论文首先建立了一个混合模式的仿真平台,为ESD保护结构的研究提供了一个很好的分析和设计工具,同时搭建了一个TLP(传输线脉冲)测试系统,以得到一些细节的数据帮助理解ESD失效机理。本文对ESD应力下超深亚微米NMOSFET器件内部载流子的强电场非本地输运进行了分析和研究,根据其特点可以将电子能量驰豫时间看作是电子能量的函数,然后使用蒙特卡罗模拟方法得到了电子能量驰豫时间和高场迁移率的经验模型,并使用新的参数模型加入ESD混合仿真平台,仿真结果与实验符合较好。最后利用改进的仿真模型对TLP测试的各项关键参数进行了混合模式仿真,详细分析了TLP实验中的若干问题及其物理过程。
论文通过对短沟道Silicided(金属硅化物) NMOSFET的研究发现,Silicided扩散区栅侧边缘附近会出现电流集中现象,在源端复合效应的促进下,源端会出现一个不同于漏端的新的热点。这个热点温度甚至可能超过漏端温度,造成NMOSFET的源端热击穿。通过对non-Silicided器件的研究发现,其漏端的镇流电阻可以增加寄生分段BJT的导通均匀性,同时使主要电流通路深入衬底内部,远离Si-SiO2表面,避免了氧化层和表面沟道的过早失效,因此改善了器件的ESD失效阈值。DCGS(漏接触到栅边缘的间距)可以增大镇流电阻,提高ESD失效阈值;但是SCGS(源接触到栅边缘的间距)变大时,源端电阻的增加不利于源衬结的正向导通和分段晶体管的导通均匀性,因此源端镇流电阻增大带来的好处有限。当沟道长度变大时,由于寄生双极晶体管电流增益减小,因此ESD失效电流也减小。
论文使用DC和脉冲应力对90nm NMOSFET的ESD潜在损伤进行了测量和分析。分析认为雪崩热空穴注入栅氧化层,会产生界面态和大量中性电子陷阱,引起阈值电压增大、亚阈值电流减小。Snapback应力期间产生的氧化层陷阱将会引起SILC(应力引起的泄漏电流)增加、Qbd(击穿电荷)减少,它也会造成关态漏泄漏电流的退化。HE(热电子)产生的界面态可以在snapback(突发回扫击穿)应力期间屏蔽热空穴注入栅氧化层,导致MOSFET退化速度比未加HE应力的情况小。而栅氧化层损伤不仅在漏区一侧产生,而且也会在源区一侧产生。使用脉冲TLP应力对NMOSFET器件进行测量发现,脉冲周期越长,其退化越大。分析认为这主要是温度效应造成的,脉冲TLP应力周期越长,器件内部温度越高,NMOSFET栅氧化层的注入机制越强,则引起的损伤更大。
超深亚微米CMOS工艺的器件特征尺寸小,结深较浅,这就要求ESD保护结构快速开启以顺利的泄放ESD电流的要求。论文最后一部分在以前章节的研究基础上,使用混合仿真方法设计了一款芯片的ESD保护结构。文中采用了ESD检测电路使ESD保护结构更快开启,以避免内部电路损伤。通过混合模式仿真对电路中器件进行了参数调整并验证了保护结构的有效性,测试结果符合设计要求。

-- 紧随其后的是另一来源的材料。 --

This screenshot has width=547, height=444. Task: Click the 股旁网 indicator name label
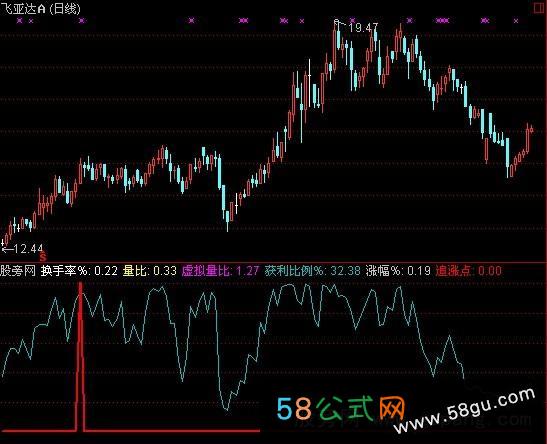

Electrostatic Discharge (ESD) induced failure is one of the most important reliability problems of the ICs (integrated circuits), which have become one of the most difficult problems for developing the new generation technology. Under the ultra-deep-submicron technology, the absence of understanding on the ESD damage mechanism limits the transfer of the design experience between generations, which is just the key point of the design of the ESD protecting structure. So this paper investigates the ESD failure mechanism of the MOSFET under the ultra-deep-submicron technology.
A mixed-mode simulation platform is built up in this paper which serves as an analysis and design tool for the investigation of ESD protection structure. A TLP(Transmission Line Pulse) measurement system is also set up to get further data for the understanding of the ESD failure mechanism. In this paper, the non-local transport of the NMOSFET under high field is analyzed. The electron energy relaxation time can be regarded as the function of the electron energy due to the characteristic of the non-local transport. Then the empiristic model of the electron energy relaxation time and high field mobility can be got by the Monte Carlo simulation. At last the new parameter models are integrated into the mixed-mode simulation system and the simulation results shows the accordance with the experiment. The critical parameters of the TLP measurement are simulated by the modified simulation model, in which several problems and physical mechanisms are investigated at length.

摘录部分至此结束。